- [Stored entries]
__________

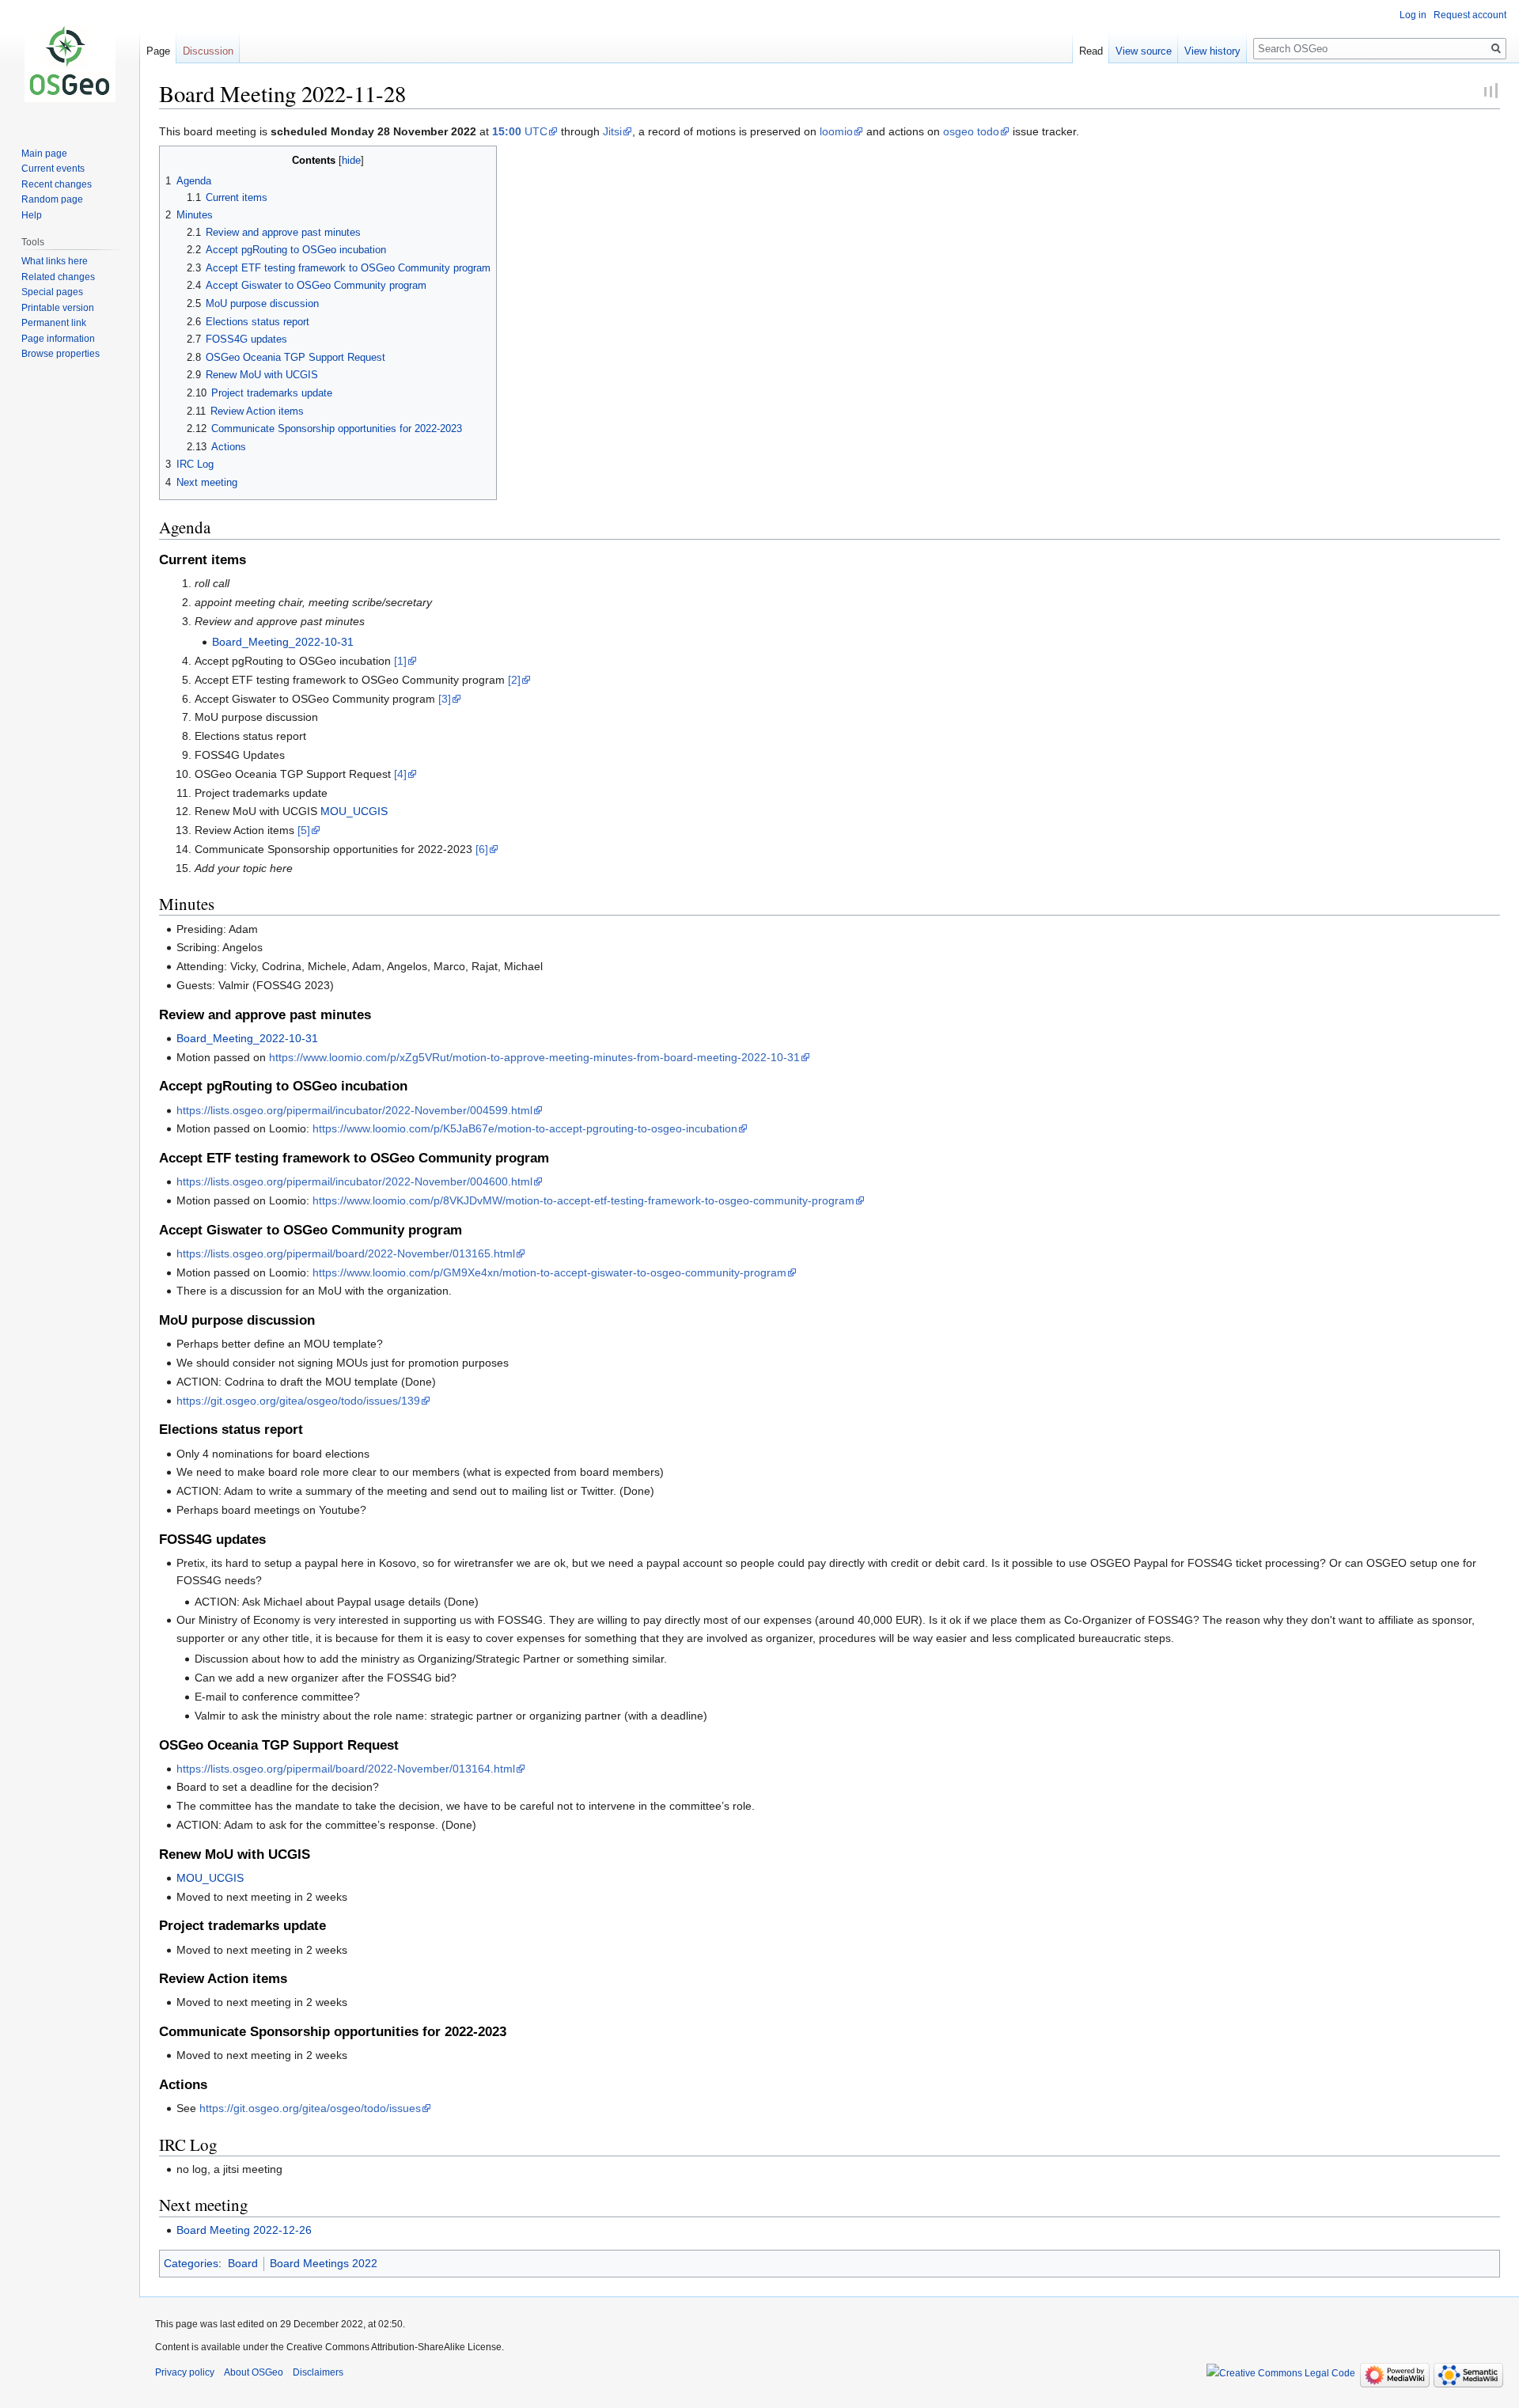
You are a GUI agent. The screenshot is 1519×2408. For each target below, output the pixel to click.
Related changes (58, 277)
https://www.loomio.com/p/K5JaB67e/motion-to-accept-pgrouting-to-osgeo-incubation (525, 1128)
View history (1212, 51)
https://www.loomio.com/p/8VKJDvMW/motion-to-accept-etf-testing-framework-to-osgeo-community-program (583, 1200)
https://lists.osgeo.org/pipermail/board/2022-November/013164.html (345, 1768)
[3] (444, 698)
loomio (836, 131)
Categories (191, 2263)
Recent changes (56, 184)
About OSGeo (253, 2372)
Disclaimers (318, 2372)
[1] (400, 660)
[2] (514, 679)
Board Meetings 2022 (323, 2263)
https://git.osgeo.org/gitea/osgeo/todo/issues (310, 2108)
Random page (52, 199)
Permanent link (53, 322)
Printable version (57, 307)
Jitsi (612, 131)
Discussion (208, 51)
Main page (44, 153)
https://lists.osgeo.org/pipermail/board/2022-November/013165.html (345, 1253)
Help (31, 215)
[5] (303, 830)
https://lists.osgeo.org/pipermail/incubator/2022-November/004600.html (354, 1181)
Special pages (52, 292)
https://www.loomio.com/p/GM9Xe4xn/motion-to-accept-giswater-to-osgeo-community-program (549, 1272)
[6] (481, 849)
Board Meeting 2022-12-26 (244, 2230)
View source (1144, 51)
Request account (1470, 15)
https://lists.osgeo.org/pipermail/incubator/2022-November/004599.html (354, 1110)
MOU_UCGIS (354, 811)
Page (158, 51)
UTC (519, 131)
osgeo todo (971, 131)
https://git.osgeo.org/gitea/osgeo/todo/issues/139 (298, 1400)
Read (1091, 51)
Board (243, 2263)
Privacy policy (184, 2372)
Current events (53, 168)
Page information (58, 338)
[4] (400, 774)
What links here (54, 261)
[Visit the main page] (69, 63)
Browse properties (60, 353)
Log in (1413, 15)
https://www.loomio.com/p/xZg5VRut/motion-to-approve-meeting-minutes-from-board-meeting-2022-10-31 (534, 1057)
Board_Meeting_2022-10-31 (283, 641)
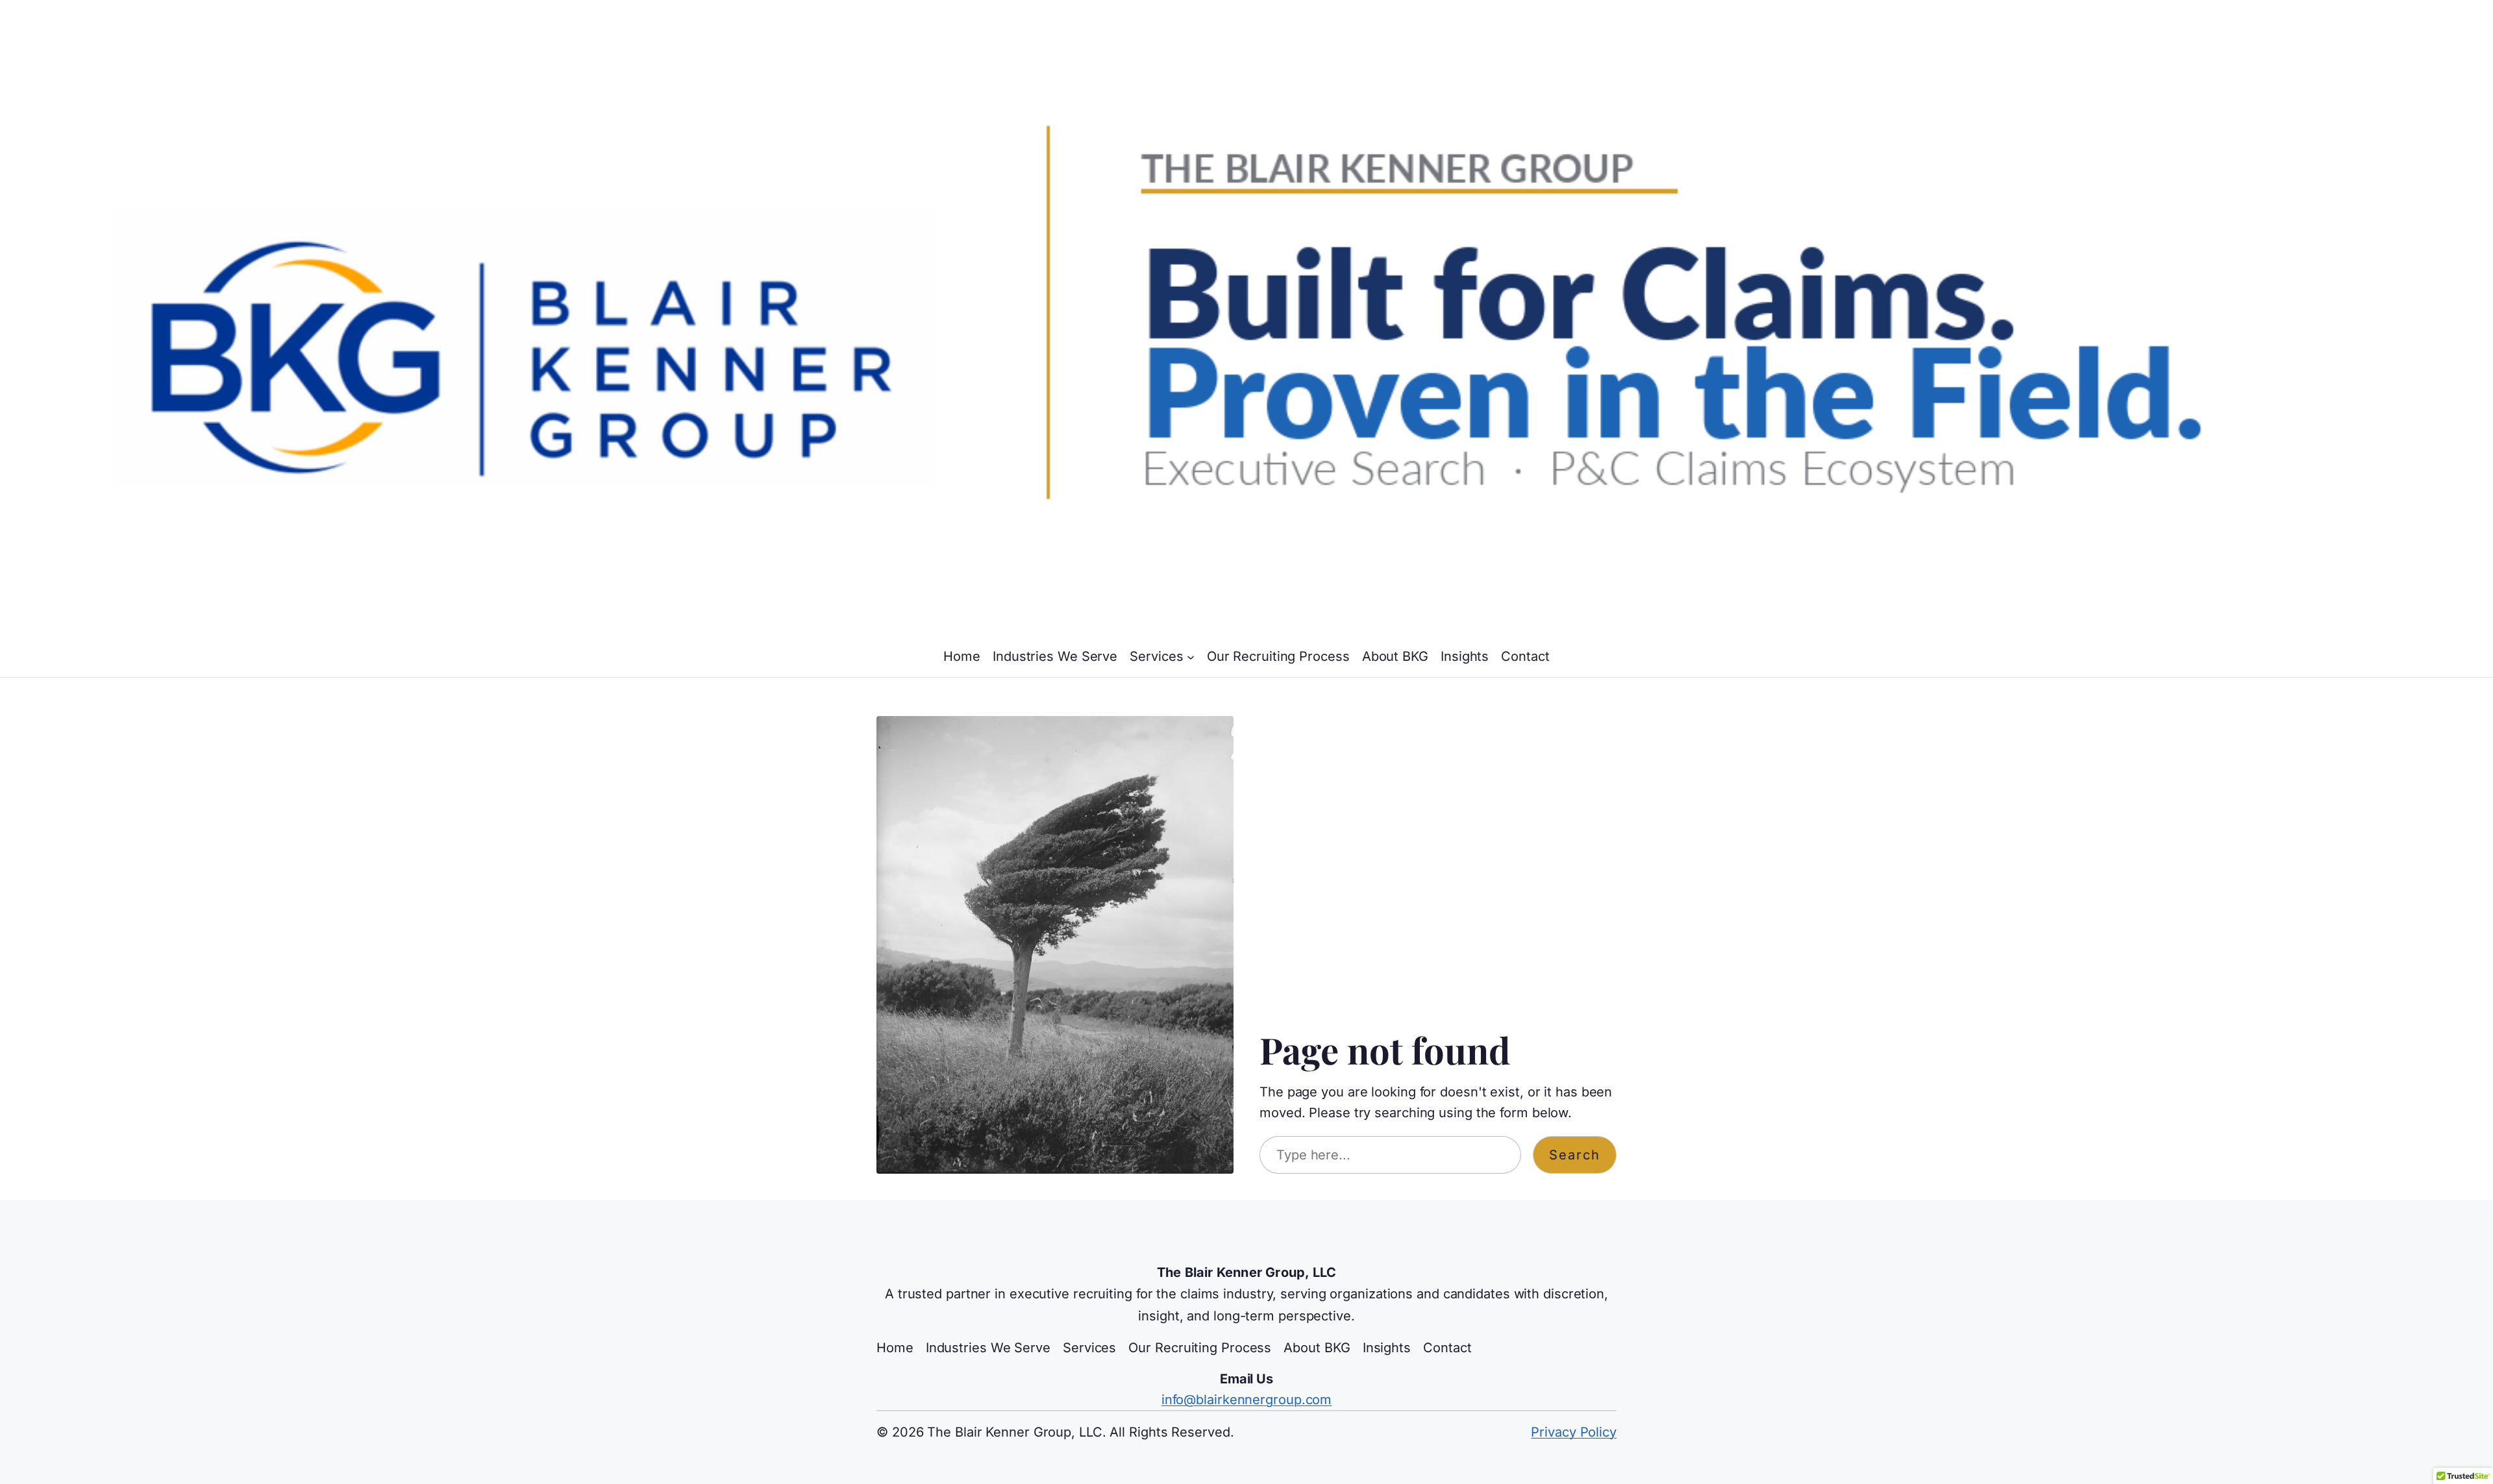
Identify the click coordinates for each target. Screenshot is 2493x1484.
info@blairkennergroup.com (1246, 1399)
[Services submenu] (1191, 656)
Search (1574, 1155)
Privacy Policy (1574, 1432)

__________

- [What the task requires] Give the number of lines in the records above that contain the word "gitea", and nothing more.

- [Output below] 2